[Problem requirements]
Without omission or alteration, write out all of the data.
Exercise inputs: Begin
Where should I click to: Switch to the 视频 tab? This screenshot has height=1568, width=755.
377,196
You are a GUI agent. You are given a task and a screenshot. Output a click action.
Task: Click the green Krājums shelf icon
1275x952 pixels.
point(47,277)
Exercise inputs: End
[Response]
Where should I click to: Switch to the 视频 tab? This screenshot has height=1568, width=755.
377,196
You are a GUI agent. You are given a task and a screenshot. Output a click action.
Task: Click the green Krājums shelf icon
1275x952 pixels.
point(47,277)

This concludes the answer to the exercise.